From the entries below, return exactly the lines beginning at the one that contains "Select the '1. Ember Editions' heading" and ending at the one that contains "Instruction: Click the", both of them included, and only those lines.

(Stored records)
********
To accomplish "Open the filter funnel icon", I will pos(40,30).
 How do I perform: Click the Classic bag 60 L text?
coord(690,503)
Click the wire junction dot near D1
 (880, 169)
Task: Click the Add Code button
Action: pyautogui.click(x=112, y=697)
********
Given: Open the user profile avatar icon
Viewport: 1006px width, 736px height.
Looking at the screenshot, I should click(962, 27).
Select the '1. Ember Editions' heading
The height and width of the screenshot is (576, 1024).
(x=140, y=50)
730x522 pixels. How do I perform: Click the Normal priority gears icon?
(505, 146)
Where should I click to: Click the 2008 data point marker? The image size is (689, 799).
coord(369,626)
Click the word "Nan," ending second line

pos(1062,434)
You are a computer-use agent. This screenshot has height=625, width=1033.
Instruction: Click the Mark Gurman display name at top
********
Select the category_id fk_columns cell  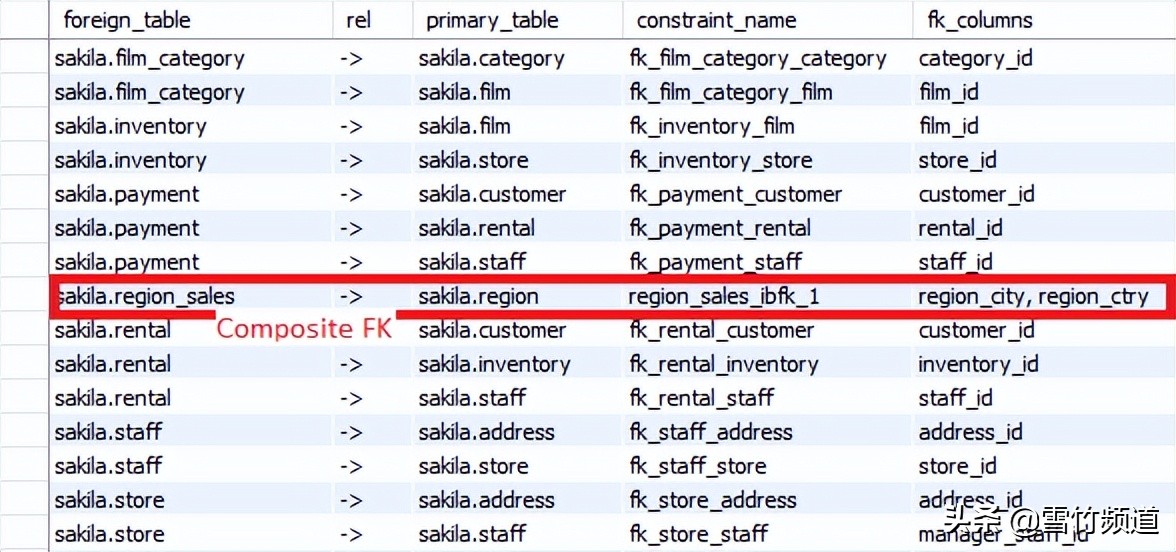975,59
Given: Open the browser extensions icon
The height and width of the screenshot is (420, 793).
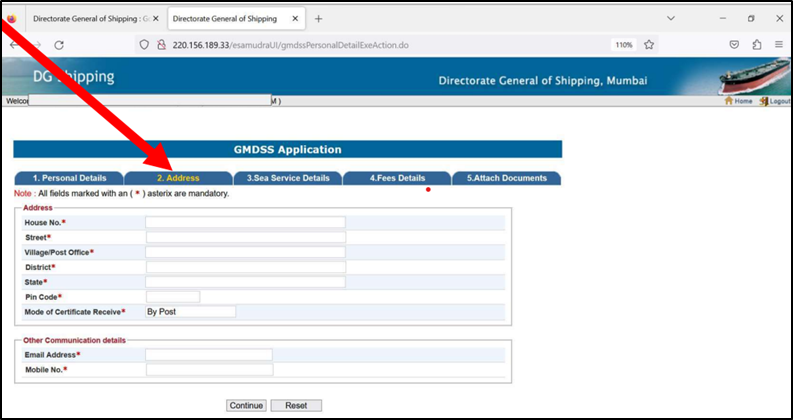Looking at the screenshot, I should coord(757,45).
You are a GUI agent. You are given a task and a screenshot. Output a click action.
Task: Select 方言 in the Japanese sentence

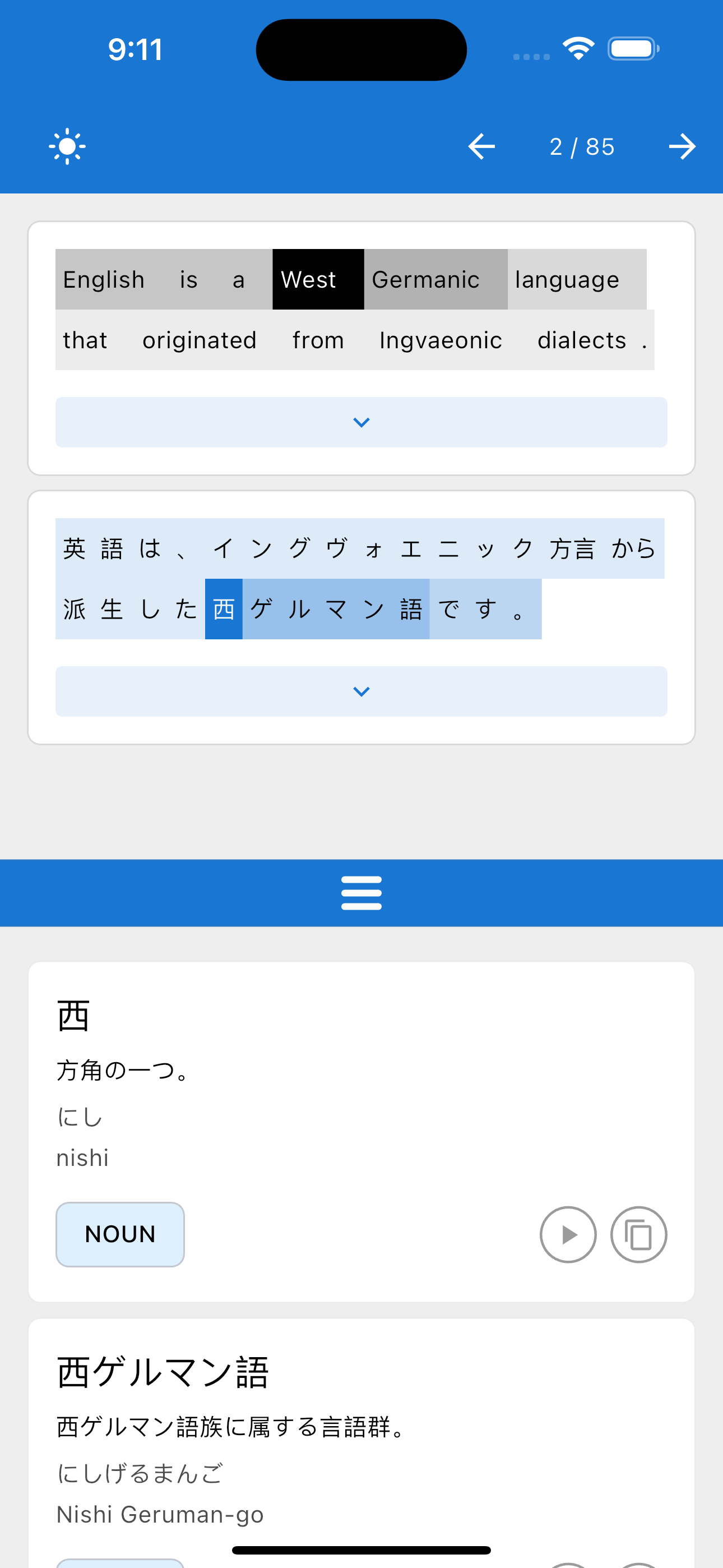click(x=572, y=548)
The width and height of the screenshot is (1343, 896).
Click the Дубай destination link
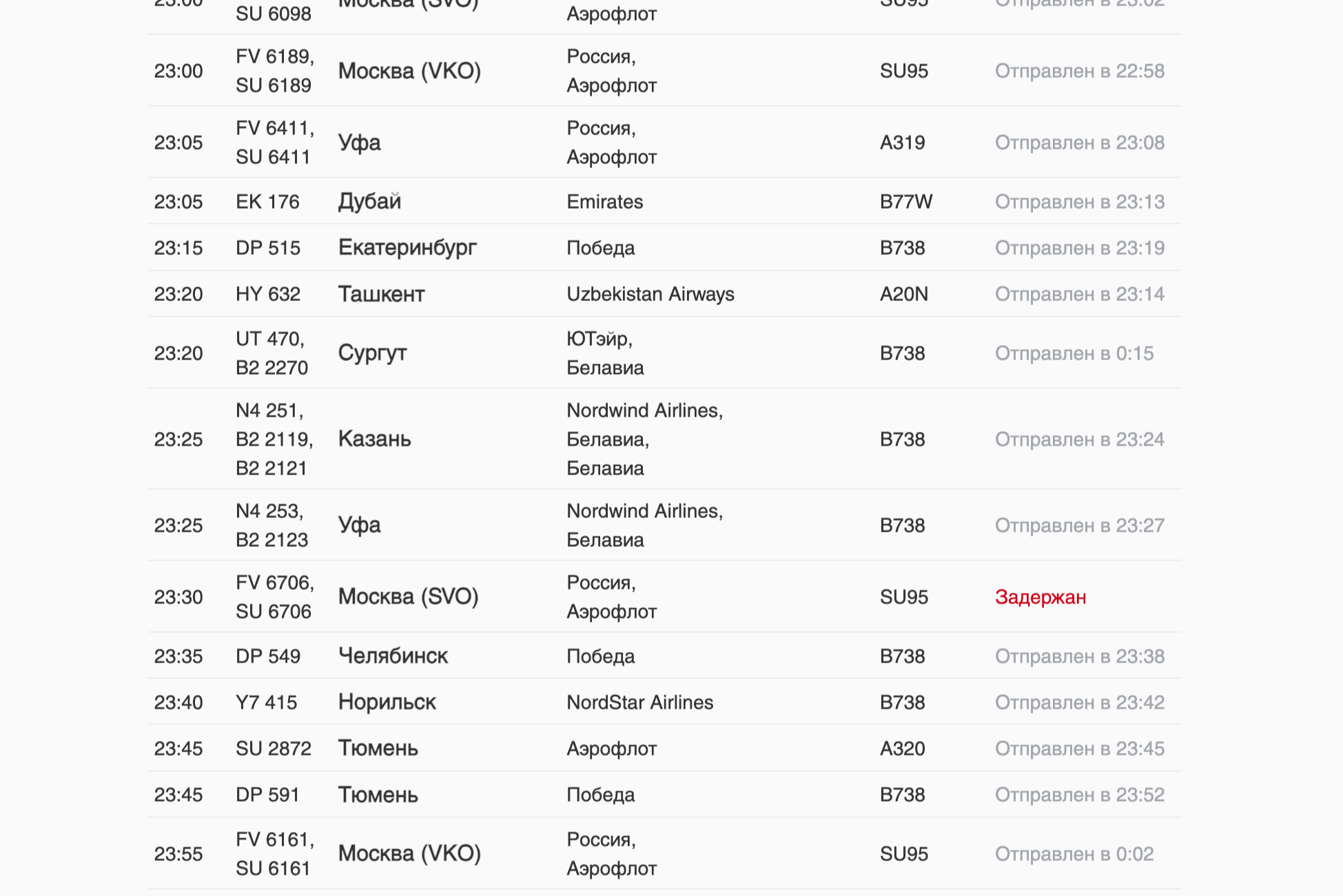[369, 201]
********
§ **Written response**
Select the '1. Ember Editions' heading
The height and width of the screenshot is (576, 1024).
(x=140, y=50)
730x522 pixels. How do I perform: Click the Normal priority gears icon?
(505, 146)
Where should I click to: Click the 2008 data point marker? The image size is (689, 799).
coord(369,626)
Click the word "Nan," ending second line

pos(1062,434)
You are a computer-use agent. This screenshot has height=625, width=1033.
Instruction: Click the Mark Gurman display name at top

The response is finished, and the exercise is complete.